Une symphonie qui donne le la
Les superbes partitions composées par le trio Nobuo Uematsu, Masashi Hamauzu et Junya Nakano habillent chaque région avec une justesse remarquable. La douceur des chœurs religieux contraste à merveille avec la puissance des thèmes martiaux lors des affrontements majeurs. Cette mouture permet de basculer à la volée entre la bande-son d’origine et les pistes réorchestrées. Les nouveaux arrangements apportent une ampleur symphonique indéniable et une meilleure séparation des instruments, bien que certaines percussions y perdent légèrement en force d’impact. L’inoubliable thème d’introduction au piano demeure intact et souligne toujours aussi brillamment la dimension dramatique de l’œuvre, je pleure toujours autant sur Suteki Da Ne (les vrais savent ah ah).

L’ambiance musicale du second titre, signée Noriko Matsueda et Takahito Eguchi, change radicalement de registre. Plus orientées J-Pop, ces pistes vocales survitaminées épousent le dynamisme de l’action mais peuvent lasser lors des longues sessions de quêtes annexes. Du côté des voix, le titre propose l’anglais ou le japonais sous-titré. Le mixage sonore global a heureusement bénéficié d’un soin minutieux, restituant des bruitages clairs et percutants qui renforcent l’immersion lors des intenses phases tactiques.

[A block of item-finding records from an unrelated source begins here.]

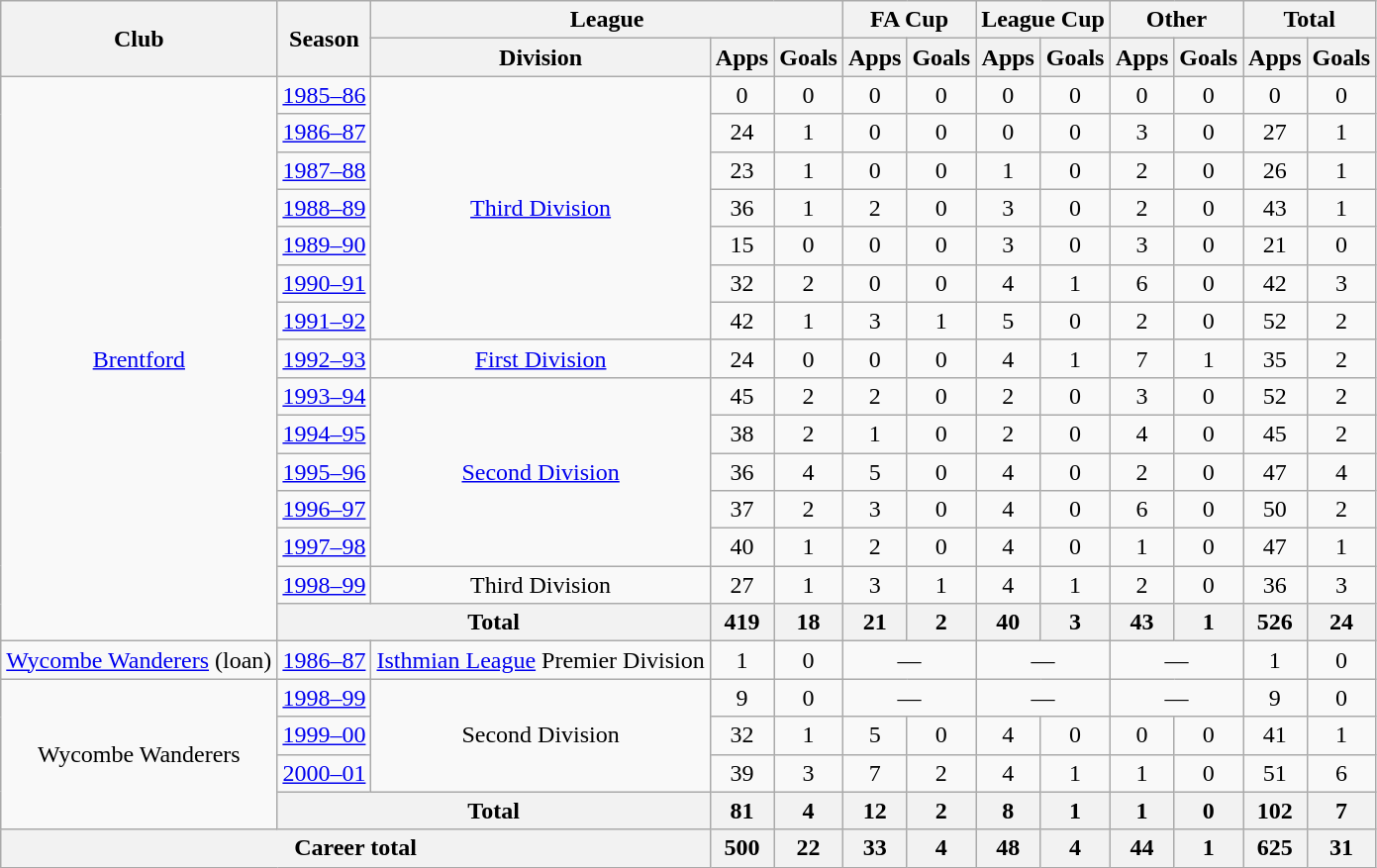
Season [325, 39]
1991–92 [325, 321]
35 [1275, 358]
1990–91 [325, 283]
102 [1275, 811]
44 [1141, 848]
18 [809, 623]
22 [809, 848]
41 [1275, 736]
12 [874, 811]
23 [741, 170]
League [608, 20]
League Cup [1043, 20]
625 [1275, 848]
Club [139, 39]
2000–01 [325, 773]
15 [741, 246]
1988–89 [325, 208]
1987–88 [325, 170]
1993–94 [325, 396]
Wycombe Wanderers [139, 754]
419 [741, 623]
33 [874, 848]
1992–93 [325, 358]
FA Cup [909, 20]
81 [741, 811]
48 [1008, 848]
1997–98 [325, 547]
1995–96 [325, 472]
37 [741, 510]
Wycombe Wanderers (loan) [139, 660]
1994–95 [325, 434]
1989–90 [325, 246]
500 [741, 848]
Other [1176, 20]
Isthmian League Premier Division [541, 660]
Career total [356, 848]
1996–97 [325, 510]
38 [741, 434]
50 [1275, 510]
526 [1275, 623]
1999–00 [325, 736]
8 [1008, 811]
Brentford [139, 358]
26 [1275, 170]
1985–86 [325, 95]
Division [541, 57]
51 [1275, 773]
39 [741, 773]
31 [1341, 848]
First Division [541, 358]
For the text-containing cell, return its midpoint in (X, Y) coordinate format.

Le mot de la fin du pèlerin
Cette compilation s’impose comme la version console la plus stable et paramétrable à ce jour. L’ajout des options d’accélération temporelle et le passage à soixante images par seconde gomment efficacement les lourdeurs qui pénalisaient les anciennes éditions. Entre la narration poignante du premier volet et la profondeur tactique du second, l’expérience offre allègrement plus de cent heures de jeu. Réunir l’intégralité de ces aventures et des quêtes additionnelles sur un unique support physique constitue en outre un excellent point pour la conservation du patrimoine vidéoludique.
Le poids des deux dernières décennies reste pourtant bien visible à l’écran. La raideur des animations, le décalage graphique entre les différentes modélisations et la linéarité extrême des niveaux rappellent constamment que cette conception appartient à une époque révolue. On recommandera cet achat aux passionnés souhaitant redécouvrir ces classiques dans des conditions de confort optimales, ainsi qu’aux curieux prêts à excuser une esthétique datée en l’échange d’un univers fascinant et de combats redoutables. Cette réédition consciencieuse remplit son contrat, assumant ses rides pour mieux sublimer l’œuvre initiale.
Il est un peu triste de voir que cette version Switch 2 ne puisse pas profiter aux possesseurs de la version Switch 1 via un Upgrade.